Book review: World War II Plans that Never Happened
World War II Plans that Never Happened by Michael Kerrigan Amber, 224pp, £19.99
It went on for five years, was fought by land, sea and air, across every conceivable kind of landscape - deserts, jungles, mountains, swamps and city streets. Over 20 combatant countries took part in a conflict which took in six continents, costing 70-odd million lives in all. A lot of stuff happened in the Second World War, in other words. Enough to explain (if not in every case to justify) the scores of books still being published every year. And certainly enough to leave the reader wondering why we might conceivably need a history of what didn't happen.

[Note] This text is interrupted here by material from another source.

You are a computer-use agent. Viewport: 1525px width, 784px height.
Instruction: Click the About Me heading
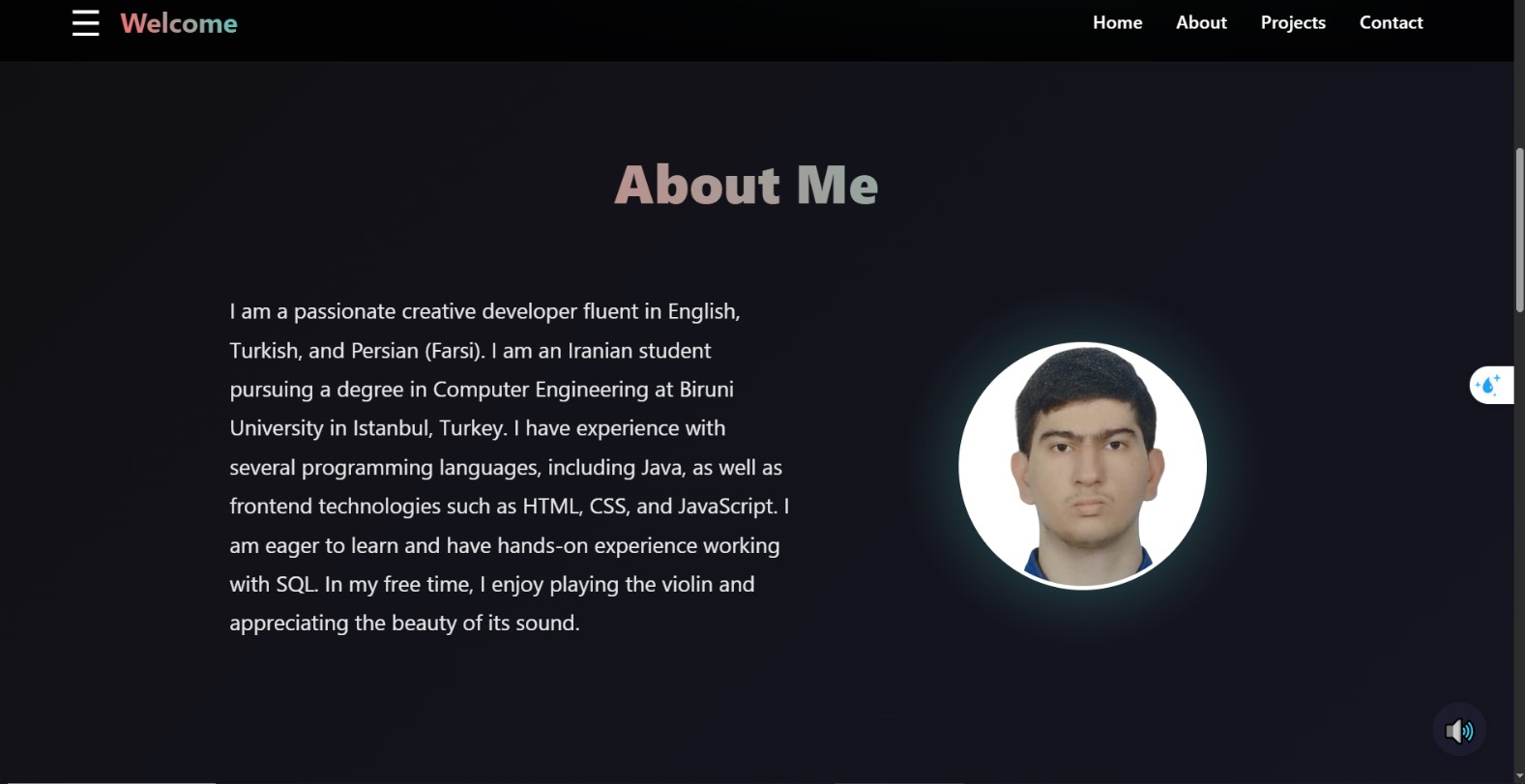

But Michael Kerrigan makes a surprisingly convincing case. Still, half a century on, he suggests, the defining event of our modernity, the Second World War, is seen in semi-mythic struggle between good and evil. Even relatively well-informed students are too quick to see a seamless narrative, with winners and losers. Breezily readable, generously illustrated, this book is very much aimed at the general reader. Yet it's ambitious even so in attempting a back-of-the-tapestry examination of the unfolding conflict, to reveal "the more mundane struggle … as the combatant powers attempted to direct the drama". "Their decisions (sometimes their indecision)," Kerrigan writes, "played themselves out in the field of combat, nudging the narrative in a new direction here; tipping the balance infinitesimally there."

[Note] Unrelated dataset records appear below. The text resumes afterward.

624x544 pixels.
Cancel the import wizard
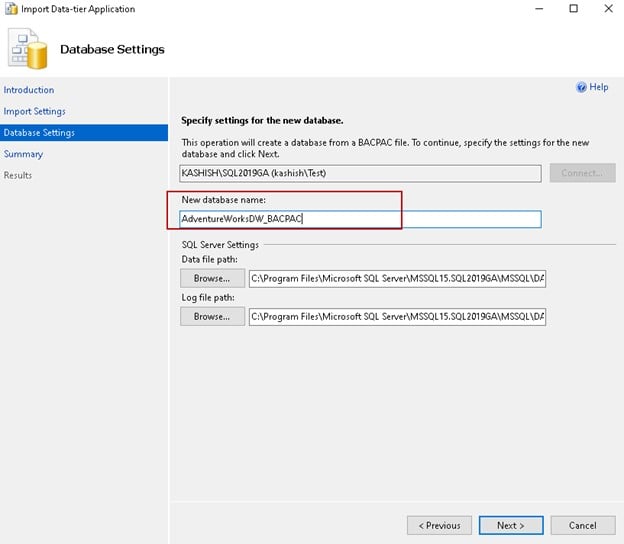tap(582, 525)
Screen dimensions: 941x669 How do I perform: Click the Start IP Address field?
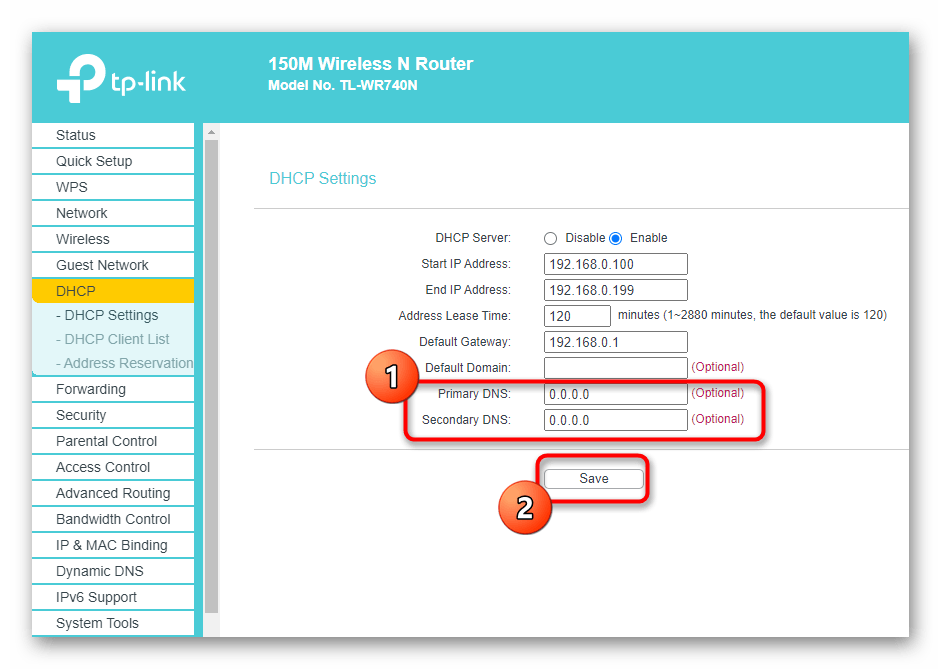pos(616,264)
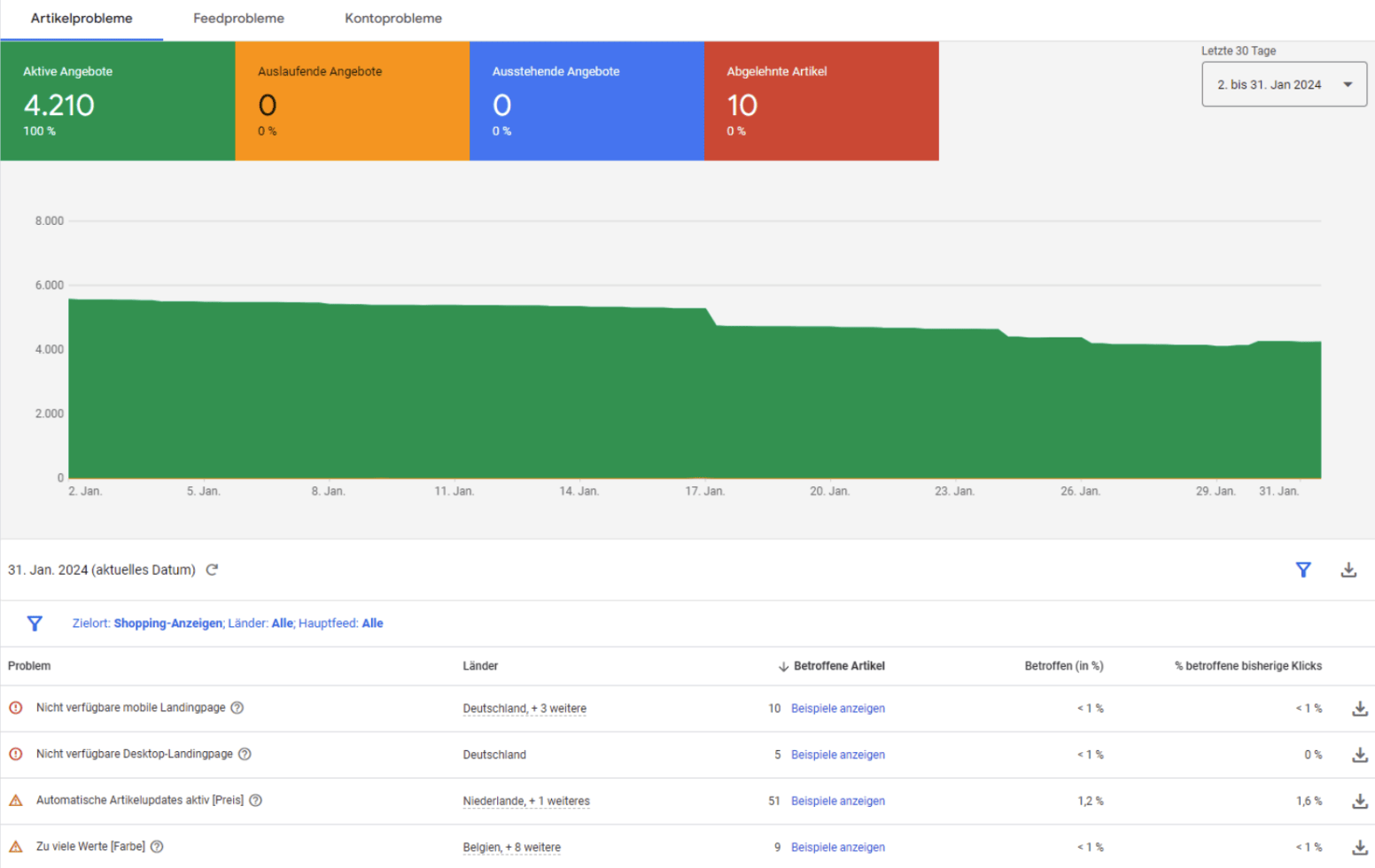Click the red Abgelehnte Artikel card

[x=820, y=100]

What sort of thing are we talking about? Everything from Hitler's "Sealion" plan for an invasion of the UK in 1940 to Britain's plan to rain ricin down on Germany the following year. One German plot, to assassinate the "Big Three" Allied leaders at the Tehran Conference, was discovered by the Soviets; Britain considered deploying the Dambusters (617 Squadron) to bomb Mussolini's Roman residence. All good, colourful material, though what really brings these stories alive, however, is the wide array of archive documents, along with other rare photographs.

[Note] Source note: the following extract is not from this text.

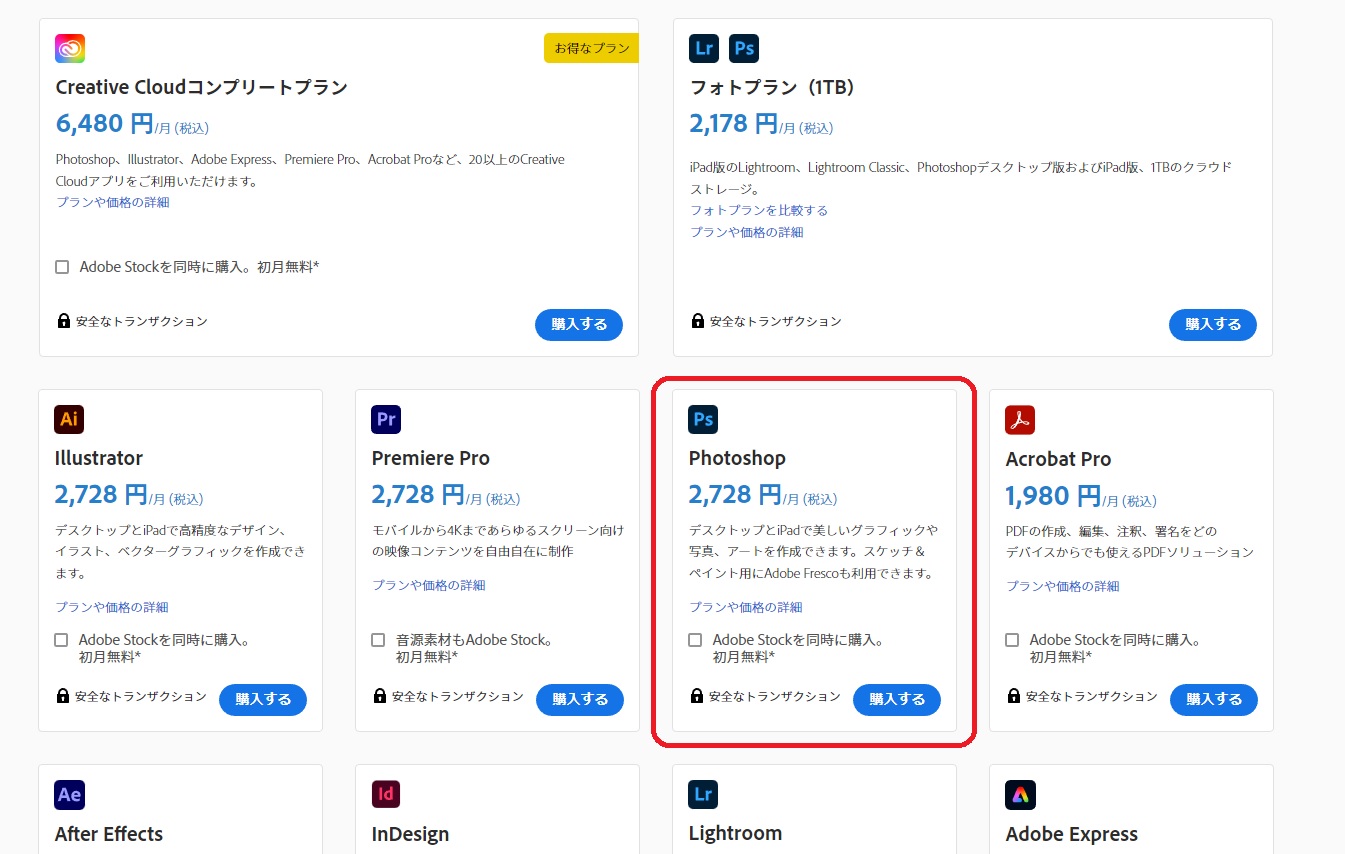Click 購入する in the 1TB photo plan card
Viewport: 1345px width, 854px height.
click(1213, 324)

It's not all plans to abduct the Pope, or make aircraft carriers out of ice. Alternative plans for the conduct of campaigns in theatres from North Africa to the Pacific are set out: seeing how things might have been done differently gives us a clearer appreciation of why they were done the way they were. New super-weapons were devised: the Japanese got as far as building prototypes of its I400 submersible aircraft carrier, though its hopes of using it to bomb the Panama canal were never to be realised. Germany's V2 rocket programme was also overtaken by events, though it clearly points an ominous finger to the future. We glimpse that disturbing future too in 'Operation Unthinkable', Churchill's plan to roll over the Soviets in 1945. His previous thinking had to some extent been open to the charge of "fighting the last war" (more specifically, and ironically, his disastrous Gallipoli campaign), so it's quite a shock to find him trying to fight the next war here.Altogether, the most surprising thing about this book is that it springs a constant succession of surprises. Quirky, offbeat - at times counter-intuitive - its reading of the war is illuminating in all sorts of unexpected ways.